Archive for October, 2006

I came across a CD of music by women, a Koch release from around the millennium. It featured top-notch performers interpreting art song repertoire mostly from 19th and 20th century women composers and one new commission from a living composer, Libby Larsen. Whereas such a project is commendable, as it renders accessible music that either unknown or rarely-performed, I obsessed over the title of the CD, The Eternal Feminine. This concept suggests that there is an esthetic associated with women, and this plays along with the traditional roles socially assigned to women as nurturers, occasional seducers, providers of sweetness and beauty, emotion, as opposed to the strength and power that belong to men only. From a strictly musical standpoint, I can’t say that the 19th century art songs by women were any different in terms of esthetic than (depending on time period) lieder by Schubert or art songs by Fauré, for instance. In fact, these women composers must have been really strong individuals, in order for their music to not only be performed, but also to survive the passing of time.

Then I thought about whether there could be any kind of ‘eternal feminine’ in each and every woman, but again it didn’t add up: I found that in my activities and interests, if I enjoy so-called feminine interests such as home decorating or browsing the shops, I might enjoy even more the so-called masculine interests such as technically-related activities (computers, electronics) and even carpentry and home-repair. I can enjoy a ‘girl chat’ as much as a ‘tech talk’, whether it be with a female or male – and I know many males who enjoy traditionally female-related activities, without being gay. Didn’t Jung postulate that each human being had both a feminine and a masculine side? This makes a lot of sense to me. In this case, the eternal feminine, if there ever was one, is a place in consciousness to be shared equally between men and women.

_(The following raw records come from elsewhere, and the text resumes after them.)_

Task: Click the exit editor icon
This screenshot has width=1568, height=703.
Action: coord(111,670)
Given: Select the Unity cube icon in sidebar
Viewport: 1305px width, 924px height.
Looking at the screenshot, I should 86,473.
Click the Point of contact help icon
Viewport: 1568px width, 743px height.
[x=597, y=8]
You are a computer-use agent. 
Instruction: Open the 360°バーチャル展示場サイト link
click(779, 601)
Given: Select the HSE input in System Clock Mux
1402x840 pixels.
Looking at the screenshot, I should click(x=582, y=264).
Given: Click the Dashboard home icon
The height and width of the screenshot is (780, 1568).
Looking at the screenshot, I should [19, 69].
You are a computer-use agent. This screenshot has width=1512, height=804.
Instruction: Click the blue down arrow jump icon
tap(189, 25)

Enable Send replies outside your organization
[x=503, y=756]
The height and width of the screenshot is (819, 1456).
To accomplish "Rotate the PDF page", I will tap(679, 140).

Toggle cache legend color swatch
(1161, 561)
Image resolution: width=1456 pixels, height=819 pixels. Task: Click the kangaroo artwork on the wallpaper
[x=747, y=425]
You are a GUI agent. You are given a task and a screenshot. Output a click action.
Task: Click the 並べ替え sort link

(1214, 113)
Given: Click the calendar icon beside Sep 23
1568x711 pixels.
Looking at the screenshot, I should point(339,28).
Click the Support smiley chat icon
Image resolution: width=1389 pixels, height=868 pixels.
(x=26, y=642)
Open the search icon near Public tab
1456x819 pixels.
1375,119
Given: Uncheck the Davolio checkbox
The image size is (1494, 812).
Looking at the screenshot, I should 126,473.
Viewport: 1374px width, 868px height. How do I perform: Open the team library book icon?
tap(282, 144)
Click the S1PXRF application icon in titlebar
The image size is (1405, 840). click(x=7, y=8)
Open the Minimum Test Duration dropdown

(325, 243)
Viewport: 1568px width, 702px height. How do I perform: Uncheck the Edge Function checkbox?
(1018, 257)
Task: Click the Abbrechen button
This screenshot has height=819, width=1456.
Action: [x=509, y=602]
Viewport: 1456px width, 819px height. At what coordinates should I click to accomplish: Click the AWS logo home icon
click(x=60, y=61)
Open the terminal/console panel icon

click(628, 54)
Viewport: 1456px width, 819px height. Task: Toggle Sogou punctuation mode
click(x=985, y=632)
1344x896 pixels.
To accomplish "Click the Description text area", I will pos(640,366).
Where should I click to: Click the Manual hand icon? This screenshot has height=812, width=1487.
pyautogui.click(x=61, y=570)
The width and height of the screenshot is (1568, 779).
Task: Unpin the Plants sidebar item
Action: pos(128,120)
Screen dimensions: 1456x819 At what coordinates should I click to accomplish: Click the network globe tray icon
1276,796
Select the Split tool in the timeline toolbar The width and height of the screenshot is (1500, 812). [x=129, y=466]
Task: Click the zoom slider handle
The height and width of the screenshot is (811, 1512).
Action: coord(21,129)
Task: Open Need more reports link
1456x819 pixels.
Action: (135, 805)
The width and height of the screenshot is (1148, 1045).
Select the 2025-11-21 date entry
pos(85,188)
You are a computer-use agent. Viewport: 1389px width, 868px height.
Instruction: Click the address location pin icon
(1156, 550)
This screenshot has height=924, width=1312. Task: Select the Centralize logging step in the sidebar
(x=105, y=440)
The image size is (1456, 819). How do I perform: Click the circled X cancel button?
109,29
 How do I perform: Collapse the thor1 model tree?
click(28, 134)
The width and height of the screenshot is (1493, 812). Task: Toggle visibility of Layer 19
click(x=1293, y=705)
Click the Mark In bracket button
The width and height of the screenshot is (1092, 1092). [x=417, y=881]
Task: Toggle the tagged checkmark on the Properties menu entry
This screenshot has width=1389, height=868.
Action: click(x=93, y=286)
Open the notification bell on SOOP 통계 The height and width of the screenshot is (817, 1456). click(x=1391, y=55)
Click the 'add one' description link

In terms of music composition, I very much object to a separation of the sexes. I believe that each and every composer has a unique voice, beyond any kind of generalization based on X or Y chromosomes. I have encountered this misconception many times in honest efforts to promote the work of women – but from a conventional perspective, as if women composers were composing ‘women’s music’, which would be, of course, prettier and lighter than the music of real men. And please, stop calling women’s music intuitive! It isn’t that SIMPLE!